Execution loops and the people dimension
Execution loops are where outcomes are won or lost. Scheduling, access coordination, vendor responsiveness, acceptance and invoicing shape tenant experience and cost. Delays in access, unclear scope and rework are often where costs creep in. Technology can improve reliability by turning informal steps into explicit states with clear ownership and escalation rules. GenAI can reduce coordination drag by supporting communication and documentation, but it will not create vendor capacity.
There is also a people dimension. PM often faces high turnover. This is not only an HR issue. It is an indicator of operational stress and role design. Technology helps only if it reduces cognitive load and increases control. If it is used mainly to increase unit load without improving support, stress rises and turnover remains high. Retention becomes a practical test of whether the operating model is genuinely improving.

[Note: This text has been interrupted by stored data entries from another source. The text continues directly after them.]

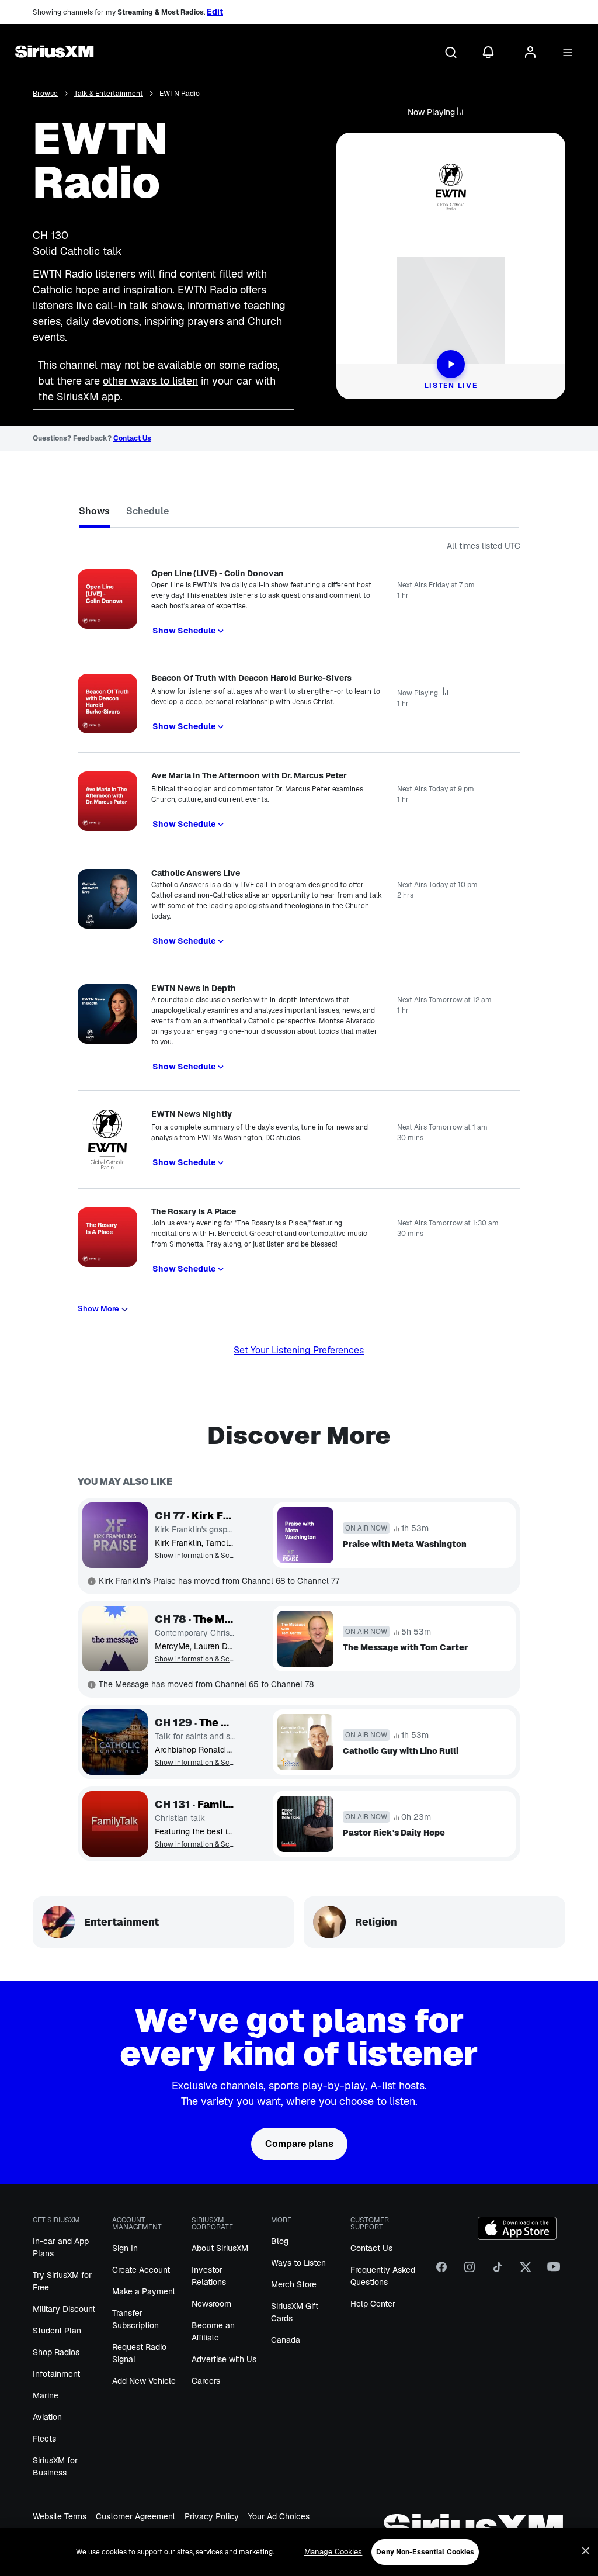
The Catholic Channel (217, 1722)
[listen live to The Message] (115, 1638)
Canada (285, 2340)
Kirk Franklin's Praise (213, 1515)
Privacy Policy (212, 2517)
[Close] (585, 2551)
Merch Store (294, 2284)
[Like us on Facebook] (441, 2271)
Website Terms (59, 2517)
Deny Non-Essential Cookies (425, 2552)
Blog (279, 2241)
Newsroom (211, 2303)
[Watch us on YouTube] (554, 2271)
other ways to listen (150, 380)
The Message (214, 1619)
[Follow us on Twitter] (526, 2271)
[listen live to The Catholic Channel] (115, 1742)
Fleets (44, 2438)
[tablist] (299, 513)
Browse (45, 93)
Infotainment (56, 2374)
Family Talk (216, 1804)
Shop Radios (56, 2352)
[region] (299, 2552)
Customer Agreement (135, 2517)
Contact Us (132, 438)
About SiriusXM (220, 2248)
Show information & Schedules (195, 1556)
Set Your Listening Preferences (299, 1350)
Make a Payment (143, 2291)
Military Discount (64, 2309)
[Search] (450, 53)
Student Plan (57, 2330)
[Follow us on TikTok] (498, 2271)
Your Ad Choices (279, 2517)
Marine (45, 2395)
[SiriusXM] (54, 53)
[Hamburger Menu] (567, 53)
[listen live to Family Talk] (115, 1824)
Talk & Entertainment (108, 93)
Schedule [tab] (147, 511)
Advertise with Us (224, 2359)
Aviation (47, 2417)
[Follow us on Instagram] (470, 2271)
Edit (215, 11)
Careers (206, 2381)
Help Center (372, 2303)
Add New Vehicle (144, 2381)
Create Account (141, 2270)
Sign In (125, 2248)
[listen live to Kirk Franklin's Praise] (115, 1535)
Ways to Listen (298, 2263)
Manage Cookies (333, 2552)
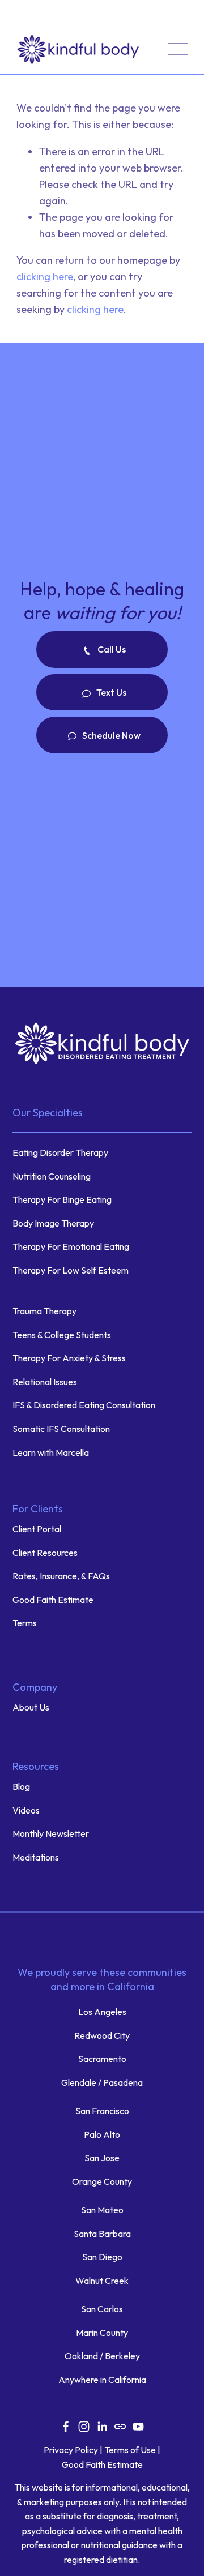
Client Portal (36, 1529)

Governance is not optional
None of this works without governance. GenAI should not improvise in sensitive domains. Privacy, legal exposure and accountability matter. Organisations need human review for legally, financially, or tenant-sensitive items, audit trails, access controls and clear escalation thresholds. It also requires that source systems are clean enough to trust, because GenAI will not fix inconsistent master data or unclear ownership by itself.
Where the real question sits
Technology and GenAI could professionalise the AM–PM dynamic. Clearer roles. Clearer service levels. Cleaner handoffs. Faster decisions when speed is required. Stronger governance when governance is required. The question worth asking is not who should own more. It is whether the organisation is building an operating model where both functions can succeed in their duties with less friction and more clarity.
Getting this right is less about the technology and more about role clarity and governance design. That is where organisations struggle most, and where structured thinking about AI adoption helps.